Items listed in a dataset:

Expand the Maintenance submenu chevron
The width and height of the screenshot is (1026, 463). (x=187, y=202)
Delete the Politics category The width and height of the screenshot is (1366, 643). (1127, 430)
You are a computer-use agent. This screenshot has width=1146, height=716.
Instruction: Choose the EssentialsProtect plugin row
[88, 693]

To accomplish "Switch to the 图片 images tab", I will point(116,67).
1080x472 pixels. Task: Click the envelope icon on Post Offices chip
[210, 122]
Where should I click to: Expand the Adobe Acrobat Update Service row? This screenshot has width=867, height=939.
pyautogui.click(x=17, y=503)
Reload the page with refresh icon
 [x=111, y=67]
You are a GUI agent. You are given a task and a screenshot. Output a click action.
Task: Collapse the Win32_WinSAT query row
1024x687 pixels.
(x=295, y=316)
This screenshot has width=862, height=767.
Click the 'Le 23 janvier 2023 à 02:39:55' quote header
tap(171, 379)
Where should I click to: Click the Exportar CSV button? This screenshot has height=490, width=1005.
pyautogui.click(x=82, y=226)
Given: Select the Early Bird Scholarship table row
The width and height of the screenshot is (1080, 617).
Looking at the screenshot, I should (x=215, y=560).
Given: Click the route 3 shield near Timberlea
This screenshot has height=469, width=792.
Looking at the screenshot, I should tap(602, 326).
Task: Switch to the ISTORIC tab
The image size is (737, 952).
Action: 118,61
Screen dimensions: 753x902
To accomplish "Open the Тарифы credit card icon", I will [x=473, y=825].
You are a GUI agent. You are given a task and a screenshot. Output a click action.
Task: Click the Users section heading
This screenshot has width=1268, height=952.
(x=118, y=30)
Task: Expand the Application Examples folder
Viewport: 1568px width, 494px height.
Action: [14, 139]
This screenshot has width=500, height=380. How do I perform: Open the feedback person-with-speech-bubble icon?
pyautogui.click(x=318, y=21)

* WHAT THE TASK ASKS *
With the line containing "Screen dimensions: 753x902" as the start and the last line of the entries as the end, print that whole span exactly.

* ANSWER TO THE PROBLEM *
Screen dimensions: 753x902
To accomplish "Open the Тарифы credit card icon", I will [x=473, y=825].
You are a GUI agent. You are given a task and a screenshot. Output a click action.
Task: Click the Users section heading
This screenshot has width=1268, height=952.
(x=118, y=30)
Task: Expand the Application Examples folder
Viewport: 1568px width, 494px height.
Action: [14, 139]
This screenshot has width=500, height=380. How do I perform: Open the feedback person-with-speech-bubble icon?
pyautogui.click(x=318, y=21)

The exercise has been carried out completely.